As some of you may remember, I recently went off my mood stabilizing medication in order to get pregnant. At first it was fine. I felt pretty okay. But things soon started to deteriorate. I felt less and less okay. In fact, I was decidedly Not Okay At All. Finally, in fear and desperation, I sent my psychiatrist an email at 2 am explaining that I didn’t feel I would be able to wait until my appointment two weeks away and asking if he could do a phone appointment because I felt like I was in crisis. I actually used those words – in crisis. When he responded he said he was uncomfortable with a phone appointment but could move my appointment up a week.
I agreed to the new appointment date but it soon became obvious I needed to be seen sooner. I emailed my doctor back and said I would be willing to drive to his alternate office (he has a local office and a remote office) in order to see him sooner, that I didn’t think I could wait. I told him my mood and my thoughts had turned, and I quote, “strikingly dark.” He responded by telling me that he was out of state and that the following Friday was the soonest he would be available.
He did not agree to even a short phone conversation in order to assess my actual mental state to be sure I could handle waiting a week for help and he did not offer an alternate doctor for me to contact in his absence.
My doctor is not a bad doctor. This is not an instance of choosing what my insurance will cover or what I can afford out of pocket. I chose him because of his lengthy credentials. For example, he was the president of the Vermont chapter of the American Psychiatric Association. I like him very much. When we meet I feel understood and heard and like he will help me to be well.
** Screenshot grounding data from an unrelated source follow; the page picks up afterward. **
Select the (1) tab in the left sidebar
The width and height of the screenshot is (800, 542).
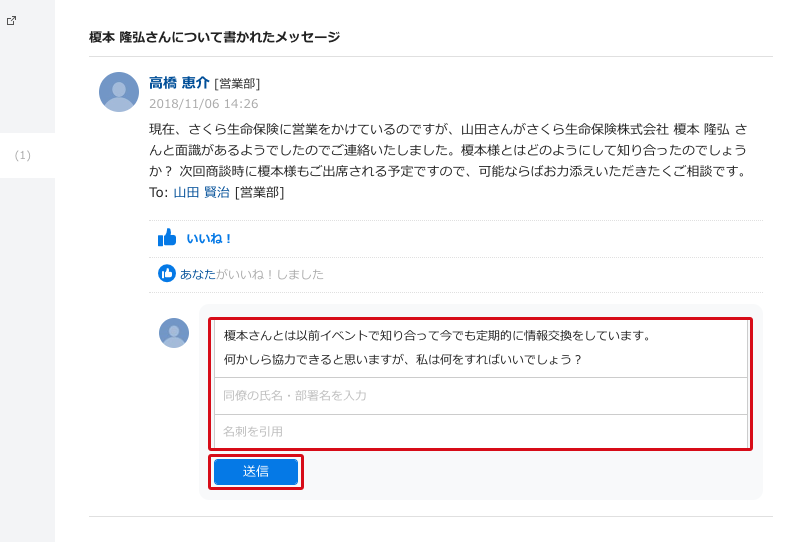click(22, 155)
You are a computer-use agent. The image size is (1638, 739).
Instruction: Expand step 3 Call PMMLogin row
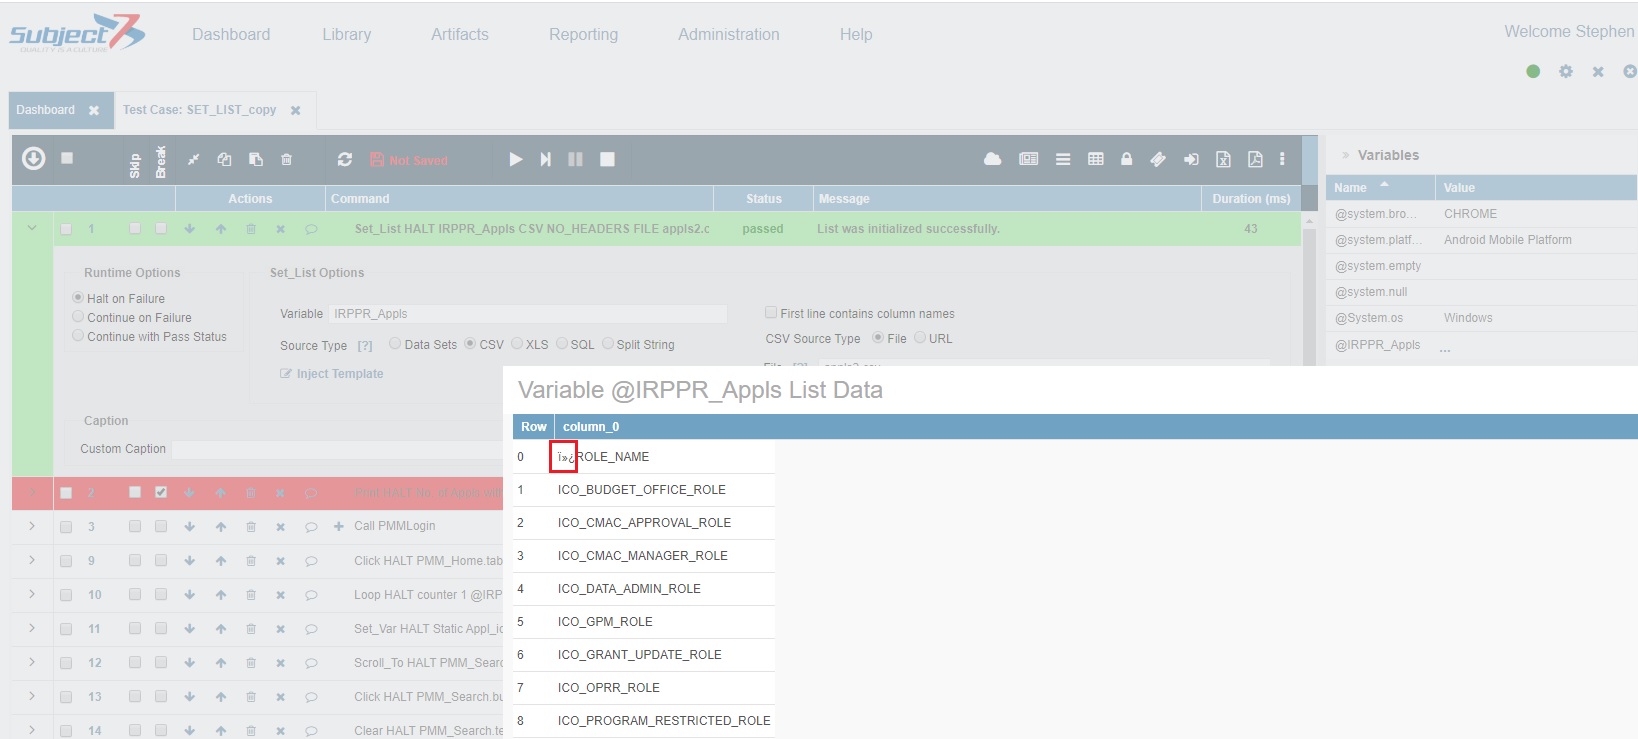32,526
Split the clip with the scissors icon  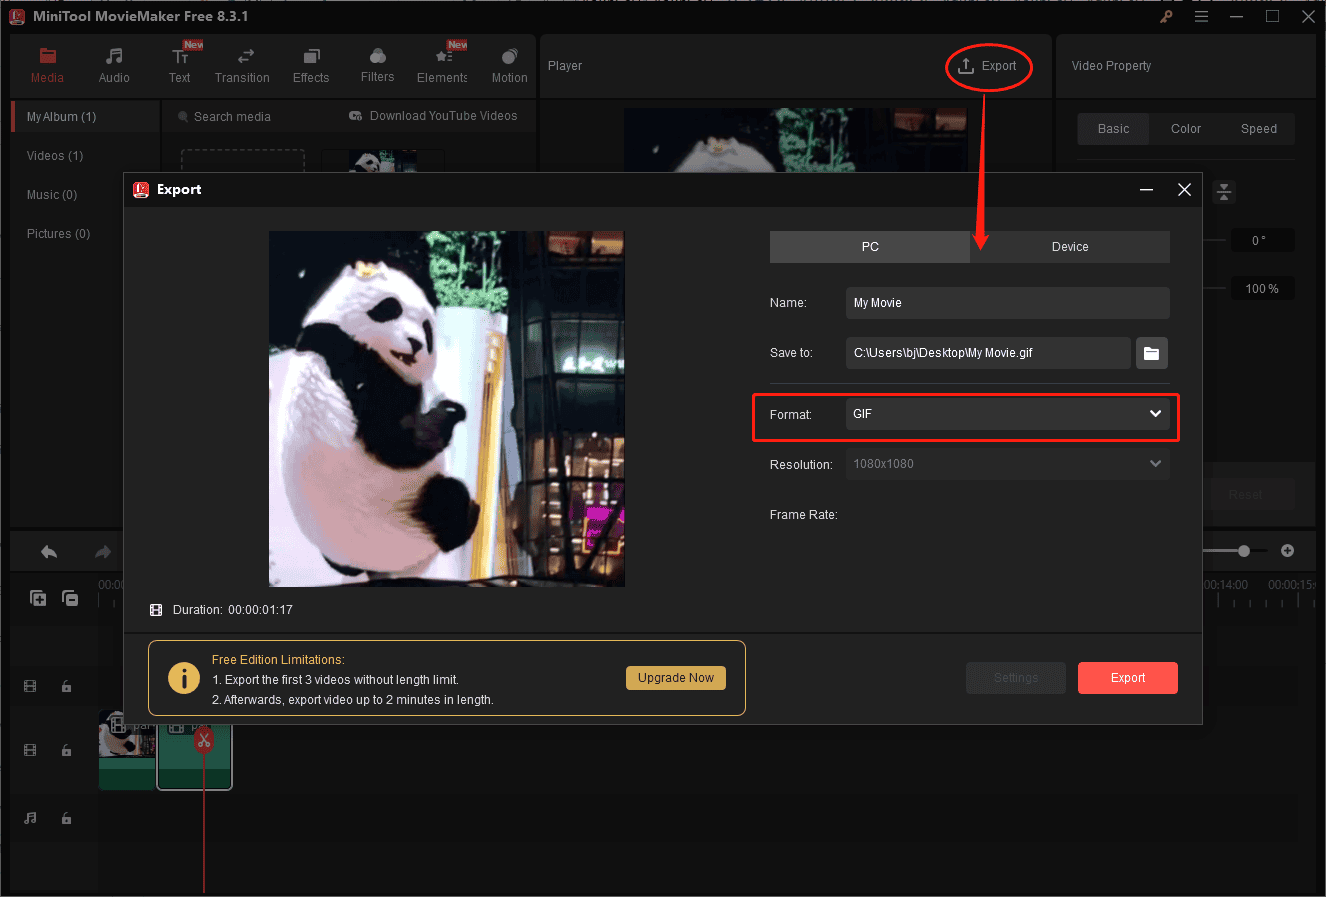click(x=204, y=740)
And so if a good doctor can say, in essence, “I hear you saying you’re not fine but I think you are fine and I’ll see you in a week”, then what are the bad doctors doing? And if a doctor tells a patient “I don’t think you are in the state of mind right now that you are telling me you are in” what is that patient going to do the next time they feel in crisis? Knowing that their own doctor won’t take them seriously, even if the crisis is bigger and uglier the next time, are they going to still reach out? I can tell you that I likely will not and I am a bit of a loud mouth advocate for myself.
Don’t be alarmed by this story, my mood has shifted slightly, though I hardly feel well. I have a large system of support thanks to being a loud-mouthed sick person, and I’m far too much of a trumpet blower to silently contemplate suicide. I have kicked my self-care habits into overdrive with some small amount of apology and am prepared to hunker through whatever else may come until Friday.
Though I will say that my first though waking up this morning was, “It’s only Monday….”
Our system is broken. Our priorities are wrong. We would rather pick up the pieces than prevent a tragedy. Not just in issues of mental health either, but in everything. We’d rather treat than prevent. Tiny episodes like this is one reason why the news is filled with stories of mentally ill people who have killed themselves or others, or done other unthinkable things. Perhaps they did reach out. Perhaps they used their own strong words to try and get someone to hear them, to help them. Perhaps, unlike me, they weren’t able to wait a week.